** What to produce **
Lines in which "panel" appears should be pulled from the data below.

== Records for the task ==

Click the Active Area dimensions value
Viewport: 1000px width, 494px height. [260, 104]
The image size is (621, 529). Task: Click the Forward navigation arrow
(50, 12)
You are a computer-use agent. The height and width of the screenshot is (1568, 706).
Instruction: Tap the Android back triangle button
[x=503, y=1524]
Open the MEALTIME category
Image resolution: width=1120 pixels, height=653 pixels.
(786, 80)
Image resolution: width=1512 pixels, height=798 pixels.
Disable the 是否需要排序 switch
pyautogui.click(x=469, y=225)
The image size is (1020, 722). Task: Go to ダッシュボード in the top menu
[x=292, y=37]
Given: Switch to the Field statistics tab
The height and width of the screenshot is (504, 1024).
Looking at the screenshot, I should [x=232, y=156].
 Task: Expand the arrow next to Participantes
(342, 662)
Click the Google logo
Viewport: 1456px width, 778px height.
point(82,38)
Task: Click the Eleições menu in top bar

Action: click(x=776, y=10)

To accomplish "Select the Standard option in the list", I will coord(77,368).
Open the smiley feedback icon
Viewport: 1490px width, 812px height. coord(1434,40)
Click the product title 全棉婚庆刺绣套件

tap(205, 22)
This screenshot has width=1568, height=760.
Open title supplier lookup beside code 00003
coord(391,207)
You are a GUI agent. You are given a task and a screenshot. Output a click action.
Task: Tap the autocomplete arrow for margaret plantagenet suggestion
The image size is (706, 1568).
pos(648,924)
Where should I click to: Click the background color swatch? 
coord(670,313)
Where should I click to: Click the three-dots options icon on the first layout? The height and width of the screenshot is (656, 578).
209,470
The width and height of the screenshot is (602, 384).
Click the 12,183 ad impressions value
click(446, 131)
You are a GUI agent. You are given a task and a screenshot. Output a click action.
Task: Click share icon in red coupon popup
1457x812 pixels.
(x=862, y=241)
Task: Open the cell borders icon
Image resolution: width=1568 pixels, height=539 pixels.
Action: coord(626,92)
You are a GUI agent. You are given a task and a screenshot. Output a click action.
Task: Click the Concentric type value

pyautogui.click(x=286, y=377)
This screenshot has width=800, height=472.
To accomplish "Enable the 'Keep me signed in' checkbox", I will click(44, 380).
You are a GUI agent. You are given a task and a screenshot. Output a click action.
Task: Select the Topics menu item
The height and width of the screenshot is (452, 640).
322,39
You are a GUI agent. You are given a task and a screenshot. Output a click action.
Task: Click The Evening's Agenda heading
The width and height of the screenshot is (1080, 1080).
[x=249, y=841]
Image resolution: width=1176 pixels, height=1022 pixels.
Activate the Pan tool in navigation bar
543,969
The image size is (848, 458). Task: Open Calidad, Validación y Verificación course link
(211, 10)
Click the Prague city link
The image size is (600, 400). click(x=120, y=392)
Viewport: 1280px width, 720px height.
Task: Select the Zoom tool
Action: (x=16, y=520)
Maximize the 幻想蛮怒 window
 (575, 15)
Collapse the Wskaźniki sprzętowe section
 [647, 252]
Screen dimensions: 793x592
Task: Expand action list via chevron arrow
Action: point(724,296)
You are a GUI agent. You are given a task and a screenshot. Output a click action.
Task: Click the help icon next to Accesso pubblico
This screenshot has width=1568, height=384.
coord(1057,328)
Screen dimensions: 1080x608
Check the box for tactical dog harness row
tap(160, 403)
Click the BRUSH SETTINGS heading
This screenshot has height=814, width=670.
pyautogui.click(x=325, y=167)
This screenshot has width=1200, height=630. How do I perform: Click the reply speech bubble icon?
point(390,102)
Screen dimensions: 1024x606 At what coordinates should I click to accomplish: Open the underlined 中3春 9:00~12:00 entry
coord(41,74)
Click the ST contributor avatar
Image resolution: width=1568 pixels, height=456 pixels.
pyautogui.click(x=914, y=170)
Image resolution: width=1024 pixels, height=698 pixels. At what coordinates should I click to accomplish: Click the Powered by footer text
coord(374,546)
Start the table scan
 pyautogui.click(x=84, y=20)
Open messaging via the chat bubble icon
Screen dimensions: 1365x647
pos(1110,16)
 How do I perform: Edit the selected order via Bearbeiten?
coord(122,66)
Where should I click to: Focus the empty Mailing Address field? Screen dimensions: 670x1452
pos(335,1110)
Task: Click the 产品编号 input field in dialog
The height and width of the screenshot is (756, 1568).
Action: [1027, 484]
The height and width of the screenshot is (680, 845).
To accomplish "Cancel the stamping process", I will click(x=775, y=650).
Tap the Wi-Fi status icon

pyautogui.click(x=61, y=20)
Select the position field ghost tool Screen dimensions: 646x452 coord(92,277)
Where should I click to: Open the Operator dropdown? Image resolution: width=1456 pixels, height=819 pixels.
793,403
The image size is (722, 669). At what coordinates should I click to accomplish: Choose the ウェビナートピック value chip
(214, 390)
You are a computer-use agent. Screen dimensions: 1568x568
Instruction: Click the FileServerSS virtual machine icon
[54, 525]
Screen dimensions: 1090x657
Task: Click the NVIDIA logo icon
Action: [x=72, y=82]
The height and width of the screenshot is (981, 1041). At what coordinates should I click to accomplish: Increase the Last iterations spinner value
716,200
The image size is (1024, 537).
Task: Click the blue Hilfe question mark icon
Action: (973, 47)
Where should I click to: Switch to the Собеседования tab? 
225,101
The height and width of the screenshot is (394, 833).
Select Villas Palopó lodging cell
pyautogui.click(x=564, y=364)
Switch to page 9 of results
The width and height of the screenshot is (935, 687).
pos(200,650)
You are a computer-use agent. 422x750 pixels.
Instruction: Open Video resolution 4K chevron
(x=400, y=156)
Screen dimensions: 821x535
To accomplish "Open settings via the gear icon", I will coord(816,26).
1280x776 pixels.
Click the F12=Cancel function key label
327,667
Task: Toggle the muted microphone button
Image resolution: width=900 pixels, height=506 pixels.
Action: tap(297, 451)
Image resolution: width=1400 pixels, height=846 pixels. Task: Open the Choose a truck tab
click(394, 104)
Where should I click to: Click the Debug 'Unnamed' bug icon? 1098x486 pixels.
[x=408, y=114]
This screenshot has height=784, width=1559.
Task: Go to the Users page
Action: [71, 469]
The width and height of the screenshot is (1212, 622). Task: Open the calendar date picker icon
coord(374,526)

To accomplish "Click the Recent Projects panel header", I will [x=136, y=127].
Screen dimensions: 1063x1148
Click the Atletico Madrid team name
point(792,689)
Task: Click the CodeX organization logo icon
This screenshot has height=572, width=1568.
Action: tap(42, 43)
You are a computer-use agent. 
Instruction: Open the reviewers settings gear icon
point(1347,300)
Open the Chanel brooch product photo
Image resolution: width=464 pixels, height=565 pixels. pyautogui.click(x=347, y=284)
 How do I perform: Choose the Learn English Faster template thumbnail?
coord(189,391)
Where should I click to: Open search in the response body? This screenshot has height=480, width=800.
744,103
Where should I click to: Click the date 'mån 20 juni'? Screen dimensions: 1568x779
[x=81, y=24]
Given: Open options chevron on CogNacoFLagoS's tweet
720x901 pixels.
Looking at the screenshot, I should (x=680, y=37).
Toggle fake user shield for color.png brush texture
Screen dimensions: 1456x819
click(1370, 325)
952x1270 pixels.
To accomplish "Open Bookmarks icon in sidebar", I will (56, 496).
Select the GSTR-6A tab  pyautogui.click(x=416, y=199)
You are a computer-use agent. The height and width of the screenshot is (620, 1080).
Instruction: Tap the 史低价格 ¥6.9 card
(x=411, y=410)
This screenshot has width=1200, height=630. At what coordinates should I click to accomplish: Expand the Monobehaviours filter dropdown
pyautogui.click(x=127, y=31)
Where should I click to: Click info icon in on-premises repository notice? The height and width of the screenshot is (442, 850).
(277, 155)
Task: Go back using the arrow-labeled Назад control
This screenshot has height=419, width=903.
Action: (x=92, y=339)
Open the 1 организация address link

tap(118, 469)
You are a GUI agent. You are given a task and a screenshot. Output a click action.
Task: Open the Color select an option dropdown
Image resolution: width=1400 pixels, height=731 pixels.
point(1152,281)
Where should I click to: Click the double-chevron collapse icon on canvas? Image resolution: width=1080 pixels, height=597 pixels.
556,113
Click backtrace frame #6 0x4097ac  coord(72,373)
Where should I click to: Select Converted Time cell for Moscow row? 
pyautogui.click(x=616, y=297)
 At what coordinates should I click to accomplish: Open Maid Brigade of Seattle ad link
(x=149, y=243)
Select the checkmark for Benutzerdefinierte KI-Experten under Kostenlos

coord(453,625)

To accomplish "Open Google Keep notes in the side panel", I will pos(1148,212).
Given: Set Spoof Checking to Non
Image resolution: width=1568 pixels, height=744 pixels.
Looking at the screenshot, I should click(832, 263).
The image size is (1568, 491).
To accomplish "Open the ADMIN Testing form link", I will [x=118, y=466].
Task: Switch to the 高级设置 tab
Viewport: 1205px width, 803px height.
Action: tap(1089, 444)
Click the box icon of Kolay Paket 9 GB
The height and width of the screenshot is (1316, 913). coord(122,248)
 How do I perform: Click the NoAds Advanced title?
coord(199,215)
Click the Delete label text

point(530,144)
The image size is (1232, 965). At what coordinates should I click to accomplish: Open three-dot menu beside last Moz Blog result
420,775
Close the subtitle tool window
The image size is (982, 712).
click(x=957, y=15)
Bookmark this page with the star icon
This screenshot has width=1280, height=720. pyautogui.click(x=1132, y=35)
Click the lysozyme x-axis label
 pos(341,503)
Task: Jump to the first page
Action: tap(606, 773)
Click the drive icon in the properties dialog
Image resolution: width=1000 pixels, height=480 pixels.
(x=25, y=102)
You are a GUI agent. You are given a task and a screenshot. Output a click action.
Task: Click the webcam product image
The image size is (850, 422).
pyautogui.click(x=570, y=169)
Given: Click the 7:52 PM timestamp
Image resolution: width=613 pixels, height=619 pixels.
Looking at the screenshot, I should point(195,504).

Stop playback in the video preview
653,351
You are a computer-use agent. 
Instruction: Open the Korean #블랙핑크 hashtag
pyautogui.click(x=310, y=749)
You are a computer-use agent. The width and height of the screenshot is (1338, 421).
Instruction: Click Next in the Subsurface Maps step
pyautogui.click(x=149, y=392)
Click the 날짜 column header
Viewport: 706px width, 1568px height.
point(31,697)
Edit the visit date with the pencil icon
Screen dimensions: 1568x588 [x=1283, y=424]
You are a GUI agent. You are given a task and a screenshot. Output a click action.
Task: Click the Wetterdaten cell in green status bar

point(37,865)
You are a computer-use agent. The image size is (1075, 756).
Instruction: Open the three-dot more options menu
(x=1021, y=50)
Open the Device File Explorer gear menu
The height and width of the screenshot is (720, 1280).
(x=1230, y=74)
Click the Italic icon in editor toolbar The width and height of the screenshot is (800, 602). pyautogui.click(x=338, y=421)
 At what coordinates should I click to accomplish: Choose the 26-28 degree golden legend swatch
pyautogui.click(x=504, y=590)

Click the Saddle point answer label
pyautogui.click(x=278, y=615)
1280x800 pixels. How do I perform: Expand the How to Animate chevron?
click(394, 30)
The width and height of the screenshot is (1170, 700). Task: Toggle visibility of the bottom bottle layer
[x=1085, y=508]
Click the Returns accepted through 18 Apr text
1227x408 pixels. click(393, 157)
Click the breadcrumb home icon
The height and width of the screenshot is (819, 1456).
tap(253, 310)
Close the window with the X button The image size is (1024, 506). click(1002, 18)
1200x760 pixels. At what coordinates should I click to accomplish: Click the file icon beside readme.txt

===

** Result of this exercise **
To accomplish "Click the Recent Projects panel header", I will [x=136, y=127].
To accomplish "Open Google Keep notes in the side panel", I will pos(1148,212).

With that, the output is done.